━━━ Document section
- Theatrical release poster
- Directed by: Joy N. Houck Jr.
- Screenplay by: Joy N. Houck Jr.
- Produced by: Jim McCullough Jr.; Jim McCullough Sr.;
- Starring: Jack Elam; Dub Taylor; Dennis Fimple; John David Carson; Bill Thurman;
- Cinematography: Dean Cundey
- Edited by: Robert Gordon
- Music by: Jaime Mendoza-Nava
- Production company: Jim McCullough Productions
- Distributed by: Howco International Pictures
- Release date: March 12, 1976;
- Running time: 91 minutes
- Country: United States
- Language: English

= Creature from Black Lake =

1976 film by Joy N. Houck, Jr.

Creature from Black Lake is a 1976 American horror film written and directed by Joy N. Houck Jr. and starring Jack Elam, Dub Taylor, Dennis Fimple, John David Carson, and Bill Thurman. It follows two anthropology students from the University of Chicago who attempt to document the Fouke Monster, a Bigfoot-like creature who is said to torment a small Louisiana community.
━━━━━━
━━━ Recorded data
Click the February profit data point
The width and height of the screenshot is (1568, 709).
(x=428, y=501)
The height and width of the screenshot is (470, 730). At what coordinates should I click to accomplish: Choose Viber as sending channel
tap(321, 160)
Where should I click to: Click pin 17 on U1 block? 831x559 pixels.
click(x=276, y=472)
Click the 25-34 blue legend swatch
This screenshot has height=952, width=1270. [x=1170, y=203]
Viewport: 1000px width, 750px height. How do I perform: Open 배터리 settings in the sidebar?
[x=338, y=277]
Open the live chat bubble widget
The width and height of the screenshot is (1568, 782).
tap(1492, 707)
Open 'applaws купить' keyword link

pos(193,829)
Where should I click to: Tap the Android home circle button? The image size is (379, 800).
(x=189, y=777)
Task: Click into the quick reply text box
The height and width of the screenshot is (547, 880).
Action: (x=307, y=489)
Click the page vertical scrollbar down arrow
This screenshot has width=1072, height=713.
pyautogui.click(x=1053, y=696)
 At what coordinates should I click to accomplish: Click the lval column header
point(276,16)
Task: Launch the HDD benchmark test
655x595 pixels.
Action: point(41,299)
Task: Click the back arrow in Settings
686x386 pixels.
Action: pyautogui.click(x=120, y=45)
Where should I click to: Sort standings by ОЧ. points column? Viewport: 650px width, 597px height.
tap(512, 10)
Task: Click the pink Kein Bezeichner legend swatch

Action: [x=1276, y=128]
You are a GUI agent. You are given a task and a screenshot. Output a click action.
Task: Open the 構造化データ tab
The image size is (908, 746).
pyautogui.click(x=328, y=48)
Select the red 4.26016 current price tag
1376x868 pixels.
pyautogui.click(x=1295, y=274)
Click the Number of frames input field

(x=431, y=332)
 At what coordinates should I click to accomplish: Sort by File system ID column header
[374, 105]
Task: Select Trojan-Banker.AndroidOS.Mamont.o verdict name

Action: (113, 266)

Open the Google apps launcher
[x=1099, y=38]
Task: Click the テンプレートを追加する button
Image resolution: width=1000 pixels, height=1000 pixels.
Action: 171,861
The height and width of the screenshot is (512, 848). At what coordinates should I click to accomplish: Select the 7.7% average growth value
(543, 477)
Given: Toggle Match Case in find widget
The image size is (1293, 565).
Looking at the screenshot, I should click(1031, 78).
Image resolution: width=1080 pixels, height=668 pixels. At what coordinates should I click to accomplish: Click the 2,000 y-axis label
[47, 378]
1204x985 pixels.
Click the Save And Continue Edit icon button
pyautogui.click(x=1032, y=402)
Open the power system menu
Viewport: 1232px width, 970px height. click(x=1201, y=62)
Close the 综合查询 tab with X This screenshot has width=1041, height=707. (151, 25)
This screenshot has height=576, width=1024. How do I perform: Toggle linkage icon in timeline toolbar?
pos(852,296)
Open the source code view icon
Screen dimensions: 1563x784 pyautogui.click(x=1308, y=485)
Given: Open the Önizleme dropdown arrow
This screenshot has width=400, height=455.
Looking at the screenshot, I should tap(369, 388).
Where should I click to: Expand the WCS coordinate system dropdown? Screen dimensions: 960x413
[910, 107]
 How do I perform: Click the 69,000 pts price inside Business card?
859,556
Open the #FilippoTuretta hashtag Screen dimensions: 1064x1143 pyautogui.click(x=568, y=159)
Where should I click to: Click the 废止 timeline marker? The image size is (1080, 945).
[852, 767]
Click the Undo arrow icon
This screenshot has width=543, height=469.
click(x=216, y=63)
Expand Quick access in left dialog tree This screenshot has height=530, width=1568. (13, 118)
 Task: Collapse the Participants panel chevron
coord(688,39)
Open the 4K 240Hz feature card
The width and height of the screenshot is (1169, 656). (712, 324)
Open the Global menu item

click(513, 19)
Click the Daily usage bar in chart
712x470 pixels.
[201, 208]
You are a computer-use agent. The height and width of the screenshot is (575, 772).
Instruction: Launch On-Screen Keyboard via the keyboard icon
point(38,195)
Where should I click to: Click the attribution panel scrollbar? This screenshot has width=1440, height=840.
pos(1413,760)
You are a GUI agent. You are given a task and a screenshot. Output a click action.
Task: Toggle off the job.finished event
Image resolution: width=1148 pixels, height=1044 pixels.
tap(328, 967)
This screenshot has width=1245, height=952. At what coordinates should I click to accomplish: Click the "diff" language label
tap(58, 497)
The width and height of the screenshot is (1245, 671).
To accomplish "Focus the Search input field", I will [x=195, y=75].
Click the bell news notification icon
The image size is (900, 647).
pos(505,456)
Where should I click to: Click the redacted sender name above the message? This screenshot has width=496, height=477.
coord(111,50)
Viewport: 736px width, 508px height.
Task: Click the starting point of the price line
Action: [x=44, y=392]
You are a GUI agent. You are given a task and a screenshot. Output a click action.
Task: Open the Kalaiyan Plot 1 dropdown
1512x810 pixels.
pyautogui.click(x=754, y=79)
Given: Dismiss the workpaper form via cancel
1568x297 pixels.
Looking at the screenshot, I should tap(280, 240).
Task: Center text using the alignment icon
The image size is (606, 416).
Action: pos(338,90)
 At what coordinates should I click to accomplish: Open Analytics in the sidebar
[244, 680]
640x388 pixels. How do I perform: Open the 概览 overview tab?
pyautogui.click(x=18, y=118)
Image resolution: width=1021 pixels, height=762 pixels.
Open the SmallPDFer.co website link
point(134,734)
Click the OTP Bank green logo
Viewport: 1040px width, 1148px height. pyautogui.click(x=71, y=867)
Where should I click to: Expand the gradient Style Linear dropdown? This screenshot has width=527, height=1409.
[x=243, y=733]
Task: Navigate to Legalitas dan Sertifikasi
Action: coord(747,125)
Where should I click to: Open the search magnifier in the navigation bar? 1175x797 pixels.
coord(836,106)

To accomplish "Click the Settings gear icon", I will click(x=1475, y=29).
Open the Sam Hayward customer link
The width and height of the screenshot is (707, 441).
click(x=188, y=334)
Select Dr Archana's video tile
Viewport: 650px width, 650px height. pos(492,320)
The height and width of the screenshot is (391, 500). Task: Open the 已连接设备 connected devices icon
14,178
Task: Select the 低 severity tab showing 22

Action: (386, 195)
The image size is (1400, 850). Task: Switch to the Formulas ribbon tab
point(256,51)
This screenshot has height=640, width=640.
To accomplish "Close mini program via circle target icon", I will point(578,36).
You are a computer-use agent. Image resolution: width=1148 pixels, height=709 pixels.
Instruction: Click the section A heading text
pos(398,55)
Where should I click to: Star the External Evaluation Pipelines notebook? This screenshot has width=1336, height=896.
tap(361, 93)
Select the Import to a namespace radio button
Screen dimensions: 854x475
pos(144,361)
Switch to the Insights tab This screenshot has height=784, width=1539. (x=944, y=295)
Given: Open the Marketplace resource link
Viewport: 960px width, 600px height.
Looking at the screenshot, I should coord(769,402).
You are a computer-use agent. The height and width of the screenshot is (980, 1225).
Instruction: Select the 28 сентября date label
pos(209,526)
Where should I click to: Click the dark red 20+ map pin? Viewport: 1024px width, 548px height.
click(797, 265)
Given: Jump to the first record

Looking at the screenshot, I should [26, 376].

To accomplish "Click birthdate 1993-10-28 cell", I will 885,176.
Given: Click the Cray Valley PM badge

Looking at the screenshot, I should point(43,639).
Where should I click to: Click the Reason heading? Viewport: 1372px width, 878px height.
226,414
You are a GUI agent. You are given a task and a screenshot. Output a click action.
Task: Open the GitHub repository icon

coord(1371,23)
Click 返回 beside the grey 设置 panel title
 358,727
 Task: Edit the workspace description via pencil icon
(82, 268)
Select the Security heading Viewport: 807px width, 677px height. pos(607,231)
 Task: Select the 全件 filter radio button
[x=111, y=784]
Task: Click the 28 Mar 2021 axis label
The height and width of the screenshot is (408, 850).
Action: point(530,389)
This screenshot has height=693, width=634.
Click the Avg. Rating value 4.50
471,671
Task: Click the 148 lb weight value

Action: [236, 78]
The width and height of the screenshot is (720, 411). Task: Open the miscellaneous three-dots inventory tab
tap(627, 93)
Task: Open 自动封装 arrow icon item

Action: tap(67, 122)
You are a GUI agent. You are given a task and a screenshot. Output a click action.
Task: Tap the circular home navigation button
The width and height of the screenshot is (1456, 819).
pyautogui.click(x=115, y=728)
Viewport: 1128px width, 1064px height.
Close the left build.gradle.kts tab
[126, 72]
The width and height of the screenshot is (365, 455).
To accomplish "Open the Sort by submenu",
━━━━━━
Jobs >>
a - In the Creature from Black Lake article, rewrite the passage from "Creature from Black Lake is" to "small Louisiana community.", changing "University of Chicago" to "University of Texas".
b - According to the Creature from Black Lake article, who was responsible for the film's cinematography?

Task-by-task outputs >>
a -
Creature from Black Lake is a 1976 American horror film written and directed by Joy N. Houck Jr. and starring Jack Elam, Dub Taylor, Dennis Fimple, John David Carson, and Bill Thurman. It follows two anthropology students from the University of Texas who attempt to document the Fouke Monster, a Bigfoot-like creature who is said to torment a small Louisiana community.

b - Dean Cundey